### What to do
Can you convert the lines below into a Markdown table with a "No." column for the row number and a "Line" column for the line itself, leaving out blank lines?
[Start]
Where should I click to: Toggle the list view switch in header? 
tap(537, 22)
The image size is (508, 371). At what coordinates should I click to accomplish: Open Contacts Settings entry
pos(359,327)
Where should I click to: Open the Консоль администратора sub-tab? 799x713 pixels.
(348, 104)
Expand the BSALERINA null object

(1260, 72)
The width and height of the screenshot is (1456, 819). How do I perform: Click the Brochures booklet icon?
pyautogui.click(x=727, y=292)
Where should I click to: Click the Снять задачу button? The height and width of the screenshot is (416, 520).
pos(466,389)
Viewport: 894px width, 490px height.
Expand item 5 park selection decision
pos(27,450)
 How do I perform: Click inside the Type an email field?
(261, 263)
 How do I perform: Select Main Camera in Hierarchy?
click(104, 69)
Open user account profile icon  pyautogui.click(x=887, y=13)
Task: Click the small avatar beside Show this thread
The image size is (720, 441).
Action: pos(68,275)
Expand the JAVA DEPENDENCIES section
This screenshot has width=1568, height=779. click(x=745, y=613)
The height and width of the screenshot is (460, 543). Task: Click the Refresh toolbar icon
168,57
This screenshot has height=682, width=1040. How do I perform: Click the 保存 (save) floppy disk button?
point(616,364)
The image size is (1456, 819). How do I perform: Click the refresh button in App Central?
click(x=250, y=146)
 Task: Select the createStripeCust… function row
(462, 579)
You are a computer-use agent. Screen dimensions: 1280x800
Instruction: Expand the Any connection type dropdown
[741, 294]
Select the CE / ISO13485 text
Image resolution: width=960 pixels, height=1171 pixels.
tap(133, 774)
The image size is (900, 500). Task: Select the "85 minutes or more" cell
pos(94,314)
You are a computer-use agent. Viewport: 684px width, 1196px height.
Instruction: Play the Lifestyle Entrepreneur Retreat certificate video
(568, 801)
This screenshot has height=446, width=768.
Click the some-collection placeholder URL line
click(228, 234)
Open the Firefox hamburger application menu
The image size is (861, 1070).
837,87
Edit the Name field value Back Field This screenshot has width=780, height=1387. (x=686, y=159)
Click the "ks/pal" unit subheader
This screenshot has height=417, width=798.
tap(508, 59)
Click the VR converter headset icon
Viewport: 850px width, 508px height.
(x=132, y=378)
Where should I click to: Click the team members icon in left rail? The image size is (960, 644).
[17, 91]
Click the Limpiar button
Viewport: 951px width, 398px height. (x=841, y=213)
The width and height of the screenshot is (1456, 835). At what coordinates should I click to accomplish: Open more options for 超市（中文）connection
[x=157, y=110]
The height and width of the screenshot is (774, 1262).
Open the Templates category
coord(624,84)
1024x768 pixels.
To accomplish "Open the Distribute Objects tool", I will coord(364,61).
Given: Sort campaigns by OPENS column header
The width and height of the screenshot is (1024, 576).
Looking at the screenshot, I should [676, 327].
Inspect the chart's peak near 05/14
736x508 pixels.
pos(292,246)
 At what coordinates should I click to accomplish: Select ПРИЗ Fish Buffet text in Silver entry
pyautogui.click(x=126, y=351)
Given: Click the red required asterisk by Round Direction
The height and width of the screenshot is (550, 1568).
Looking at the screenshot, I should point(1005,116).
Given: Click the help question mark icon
[End]
### Response for this exercise
| No. | Line |
|---|---|
| 1 | Where should I click to: Toggle the list view switch in header?  |
| 2 | tap(537, 22) |
| 3 | The image size is (508, 371). At what coordinates should I click to accomplish: Open Contacts Settings entry |
| 4 | pos(359,327) |
| 5 | Where should I click to: Open the Консоль администратора sub-tab? 799x713 pixels. |
| 6 | (348, 104) |
| 7 | Expand the BSALERINA null object |
| 8 | (1260, 72) |
| 9 | The width and height of the screenshot is (1456, 819). How do I perform: Click the Brochures booklet icon? |
| 10 | pyautogui.click(x=727, y=292) |
| 11 | Where should I click to: Click the Снять задачу button? The height and width of the screenshot is (416, 520). |
| 12 | pos(466,389) |
| 13 | Viewport: 894px width, 490px height. |
| 14 | Expand item 5 park selection decision |
| 15 | pos(27,450) |
| 16 |  How do I perform: Click inside the Type an email field? |
| 17 | (261, 263) |
| 18 |  How do I perform: Select Main Camera in Hierarchy? |
| 19 | click(104, 69) |
| 20 | Open user account profile icon  pyautogui.click(x=887, y=13) |
| 21 | Task: Click the small avatar beside Show this thread |
| 22 | The image size is (720, 441). |
| 23 | Action: pos(68,275) |
| 24 | Expand the JAVA DEPENDENCIES section |
| 25 | This screenshot has width=1568, height=779. click(x=745, y=613) |
| 26 | The height and width of the screenshot is (460, 543). Task: Click the Refresh toolbar icon |
| 27 | 168,57 |
| 28 | This screenshot has height=682, width=1040. How do I perform: Click the 保存 (save) floppy disk button? |
| 29 | point(616,364) |
| 30 | The image size is (1456, 819). How do I perform: Click the refresh button in App Central? |
| 31 | click(x=250, y=146) |
| 32 |  Task: Select the createStripeCust… function row |
| 33 | (462, 579) |
| 34 | You are a computer-use agent. Screen dimensions: 1280x800 |
| 35 | Instruction: Expand the Any connection type dropdown |
| 36 | [741, 294] |
| 37 | Select the CE / ISO13485 text |
| 38 | Image resolution: width=960 pixels, height=1171 pixels. |
| 39 | tap(133, 774) |
| 40 | The image size is (900, 500). Task: Select the "85 minutes or more" cell |
| 41 | pos(94,314) |
| 42 | You are a computer-use agent. Viewport: 684px width, 1196px height. |
| 43 | Instruction: Play the Lifestyle Entrepreneur Retreat certificate video |
| 44 | (568, 801) |
| 45 | This screenshot has height=446, width=768. |
| 46 | Click the some-collection placeholder URL line |
| 47 | click(228, 234) |
| 48 | Open the Firefox hamburger application menu |
| 49 | The image size is (861, 1070). |
| 50 | 837,87 |
| 51 | Edit the Name field value Back Field This screenshot has width=780, height=1387. (x=686, y=159) |
| 52 | Click the "ks/pal" unit subheader |
| 53 | This screenshot has height=417, width=798. |
| 54 | tap(508, 59) |
| 55 | Click the VR converter headset icon |
| 56 | Viewport: 850px width, 508px height. |
| 57 | (x=132, y=378) |
| 58 | Where should I click to: Click the team members icon in left rail? The image size is (960, 644). |
| 59 | [17, 91] |
| 60 | Click the Limpiar button |
| 61 | Viewport: 951px width, 398px height. (x=841, y=213) |
| 62 | The width and height of the screenshot is (1456, 835). At what coordinates should I click to accomplish: Open more options for 超市（中文）connection |
| 63 | [x=157, y=110] |
| 64 | The height and width of the screenshot is (774, 1262). |
| 65 | Open the Templates category |
| 66 | coord(624,84) |
| 67 | 1024x768 pixels. |
| 68 | To accomplish "Open the Distribute Objects tool", I will coord(364,61). |
| 69 | Given: Sort campaigns by OPENS column header |
| 70 | The width and height of the screenshot is (1024, 576). |
| 71 | Looking at the screenshot, I should [676, 327]. |
| 72 | Inspect the chart's peak near 05/14 |
| 73 | 736x508 pixels. |
| 74 | pos(292,246) |
| 75 |  At what coordinates should I click to accomplish: Select ПРИЗ Fish Buffet text in Silver entry |
| 76 | pyautogui.click(x=126, y=351) |
| 77 | Given: Click the red required asterisk by Round Direction |
| 78 | The height and width of the screenshot is (550, 1568). |
| 79 | Looking at the screenshot, I should point(1005,116). |
| 80 | Given: Click the help question mark icon |